The overall block diagram exhibiting the realization of the policy updating based on the distributed DDGD algorithm is presented in Fig. 1. The actor function is employed to estimate the policy, which maps the observation state of the current power system environment to a specific action deterministically. The critic function is employed to estimate the action value function, in which the output of the actor is fed as one of inputs of the critic. Two neural networks referred to as actor network and critic network are used to approximate the actor and critic functions with parameters $θ^{u}$ and $θ^{Q}$ , respectively. In this scenario, the control policy $u (s_{t})$ parameterized by $θ^{u}$ in the actor network is rewritten as $u (s_{t} | θ^{u})$ . Meanwhile, the action value function $Q^{u} (s_{t}, a_{t})$ parameterized by $θ^{Q}$ in the critic network is represented by $Q^{u} (s_{t}, a_{t} | θ^{Q})$ . Additionally, similar to [

26], the separate target networks are used to stabilize the reinforcement leaning algorithm.
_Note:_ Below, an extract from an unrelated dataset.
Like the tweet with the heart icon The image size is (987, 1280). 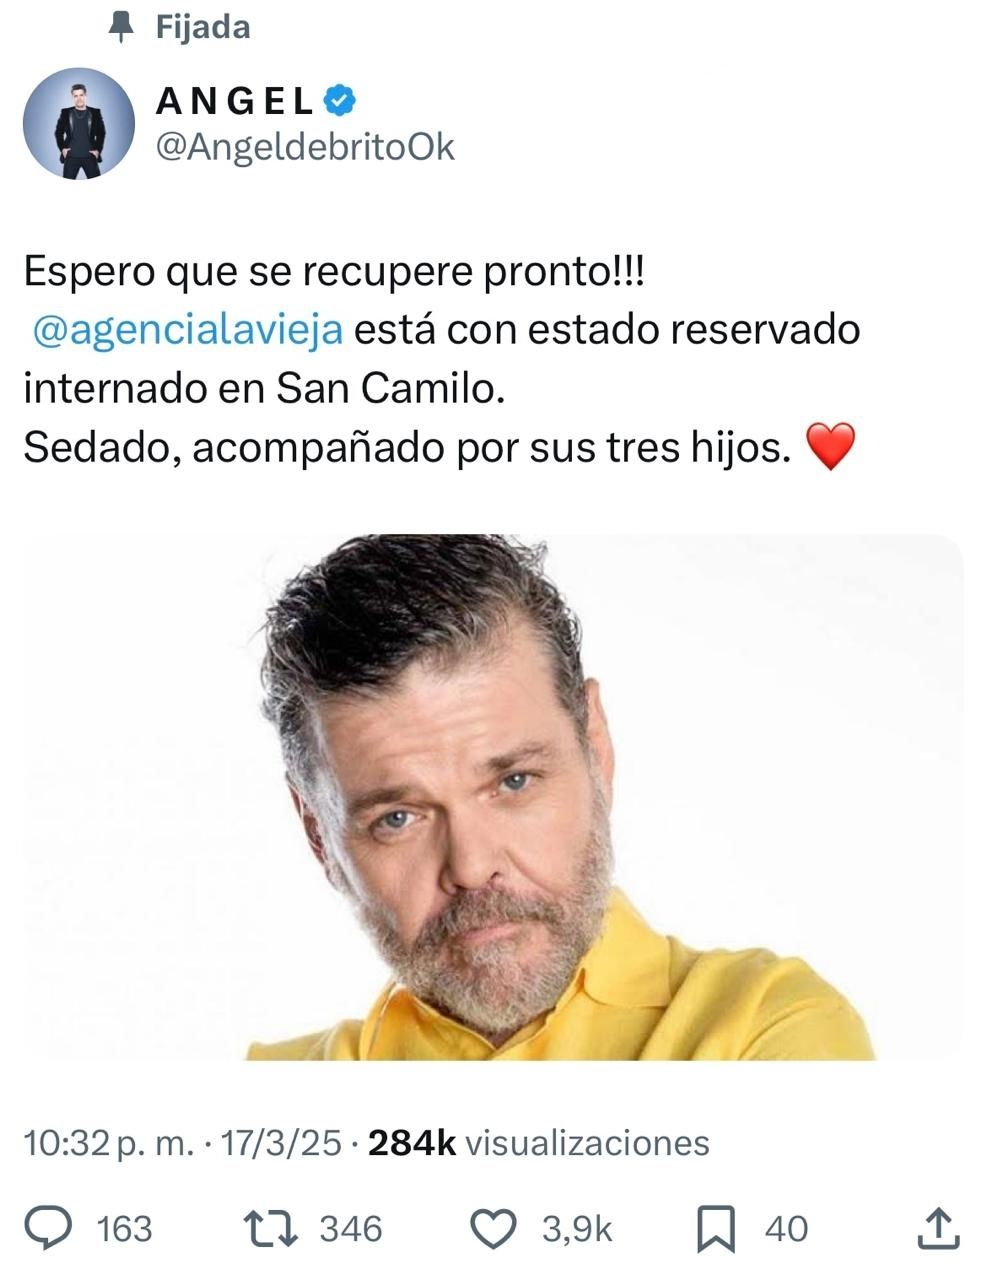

The updating for the parameters in target networks slowly tracks the actor and critic networks, denoted as

θ^{u^{'}}

and

θ^{Q^{'}}

, respectively. It has been widely verified that learning without target networks does not perform well in many reinforcement learning tasks. For the reinforcement learning task, the exploration in continuous action spaces is important and necessary. In this paper, we employ the exploration policy by adding a random Gaussian disturbance/noise

δ_{t} = 𝒩 (0, σ_{t}^{2} I)

to the actor policy [35], where

σ_{t}^{2}

is the variance, and

a_{t} = u (s_{t} | θ^{u}) + δ_{t}

. Note that the random noise is persistently exciting. To obtain effective learning, we often set a large noise during the early learning stages, since no reliable knowledge has been learned by the VSG agent. Thus, more explorations are needed. Later, the magnitude of the noise should be gradually reduced so that the VSG agent can effectively use the accumulated experience to select the action and obtain larger cumulative rewards. To capture this concept, the exponential damping is further employed for

σ_{t}

, whose mathematical expression is given by:

σ_{t} = e x p (- ℑ t)

(13)

where $ℑ$ is the decay rate.

Define $θ_{j}^{Q}$ and $θ_{j}^{u}$ as the estimated actor network parameters of the j^th computation unit, and $θ_{j}^{Q^{'}}$ and $θ_{j}^{u^{'}}$ as the corresponding parameters in target networks. The loss functions used to update the critic and actor network parameters are given by:

L (θ^{Q}) = \frac{1}{κ} {\sum_{j = 1}^{κ} L}_{j} (θ_{j}^{Q})

(14)

L_{j} (θ_{j}^{Q}) = E_{(s_{i}, a_{i}, r_{i}, s_{i + 1}) \sim D} [(r_{i} + γ Q^{u^{'}} (s_{i + 1}, u^{'} (s_{i + 1} | θ_{j}^{u^{'}}) | θ_{j}^{Q^{'}} - Q^{u} (s_{i}, a_{i} | θ_{j}^{Q})^{2}]

(15)

In this paper, multiple computation units cooperate to train $θ^{Q}$ . At each step, to minimize (14), every computation unit samples random mini-batch of experiences $(s_{i}, a_{i}, r_{i}, s_{i + 1})$ from the memory pool D to compute local stochastic gradient denoted by $\nabla_{θ_{j}^{Q}} L_{j} (θ_{j}^{Q})$ . $θ_{j}^{u}$ is updated by applying the chain rule to maximize the expected return. Specifically, the mathematical expression of the action gradient using samples for approximating is given by:

\nabla_{θ_{j}^{u}} J (θ_{j}^{u}) \approx E_{s_{i}} [\nabla_{a} Q^{u} (s_{i}, a | θ_{j}^{Q}) |_{a = u (s_{i} | θ_{j}^{u})} \nabla_{θ_{j}^{u}} u (s_{i} | θ_{j}^{u})]

(16)

where J is the approximate value function. The parameters $θ_{j}^{Q}$ and $θ_{j}^{u}$ are further updated via local computation based on the information of its own and that of the neighbors:

θ_{j}^{Q} \leftarrow \sum_{\tilde{j} = 1}^{κ} w_{j \tilde{j}} θ_{\tilde{j}}^{Q} - ζ_{Q} \nabla_{θ_{j}^{Q}} L_{j} (θ_{j}^{Q})

(17)

θ_{j}^{u} \leftarrow \sum_{\tilde{j} = 1}^{κ} w_{j \tilde{j}} θ_{\tilde{j}}^{u} - ζ_{u} \nabla_{θ_{j}^{u}} J (θ_{j}^{u})

(18)

where $ζ_{Q}$ and $ζ_{u}$ are the learning rates. Finally, we can obtain $θ^{u}$ and $θ^{Q}$ by using the averaged value of $θ_{j}^{Q}$ and $θ_{j}^{u}$ for all $j \in 𝒱$ .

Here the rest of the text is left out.